2007年3月24日(土)「しんぶん赤旗」

「密告義務」法案を可決

衆院本会議 警察に過大権限

共産党反対


 マネーロンダリング防止策として、保険会社や貴金属販売業者など全国二十二万事業者に「密告の義務」をおわせる「犯罪による収益の移転防止に関する法律案(通称ゲートキーパー法案)」が二十三日の衆院本会議で、自民、公明、民主、国民新各党の賛成多数で可決されました。

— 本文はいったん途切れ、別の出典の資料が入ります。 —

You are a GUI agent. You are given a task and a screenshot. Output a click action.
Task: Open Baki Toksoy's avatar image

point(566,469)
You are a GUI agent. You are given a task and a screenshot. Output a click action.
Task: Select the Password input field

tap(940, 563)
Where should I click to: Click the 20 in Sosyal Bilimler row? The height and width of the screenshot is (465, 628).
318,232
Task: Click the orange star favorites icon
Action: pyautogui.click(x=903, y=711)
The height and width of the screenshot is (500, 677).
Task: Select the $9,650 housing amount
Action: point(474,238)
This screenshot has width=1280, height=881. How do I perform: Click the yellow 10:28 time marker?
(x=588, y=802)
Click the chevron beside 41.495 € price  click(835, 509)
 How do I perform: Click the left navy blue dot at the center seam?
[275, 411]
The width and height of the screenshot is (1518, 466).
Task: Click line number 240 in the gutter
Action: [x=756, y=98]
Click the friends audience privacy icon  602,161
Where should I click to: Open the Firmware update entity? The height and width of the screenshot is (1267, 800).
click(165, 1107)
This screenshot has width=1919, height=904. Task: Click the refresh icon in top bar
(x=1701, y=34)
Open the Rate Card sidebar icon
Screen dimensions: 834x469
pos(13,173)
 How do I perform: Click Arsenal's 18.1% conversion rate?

日本共産党、社民党は反対しました。

 本会議に先立って開かれた内閣委員会で日本共産党の吉井英勝議員は、「マネーロンダリング対策に名を借りて、国民の権利と自由を過度に制限するもの」と法案撤回を強く求めました。

 この日、内閣委員会では、三人の専門家が参考人として意見陳述を行い、二人が法案の問題点を指摘しました。

 自由法曹団幹事長の田中隆弁護士は、「届け出が要求される基準は『犯罪である疑い』というあいまいなもので、業者は顧客をいったんは疑うことになり、自由な取引関係や信頼関係を破壊する危険がある。公安委員会と警察に広範で強権的な権限が認められている。情報が警察に蓄積され、四十五万近い事業所をチェックできる。これは日常的な経済生活が警察の監視下におかれることを意味している」と警告を発しました。

 一橋大学大学院法学研究科の村岡啓一教授は、「従来の行政庁による取り締まりの権限を、事実上国家公安委員会を頂点とする警察の管理下におくことになる。あまりにも大きな権限をあたえすぎる。懲役刑を科すことはあきらかに行き過ぎ」と懸念を表明しました。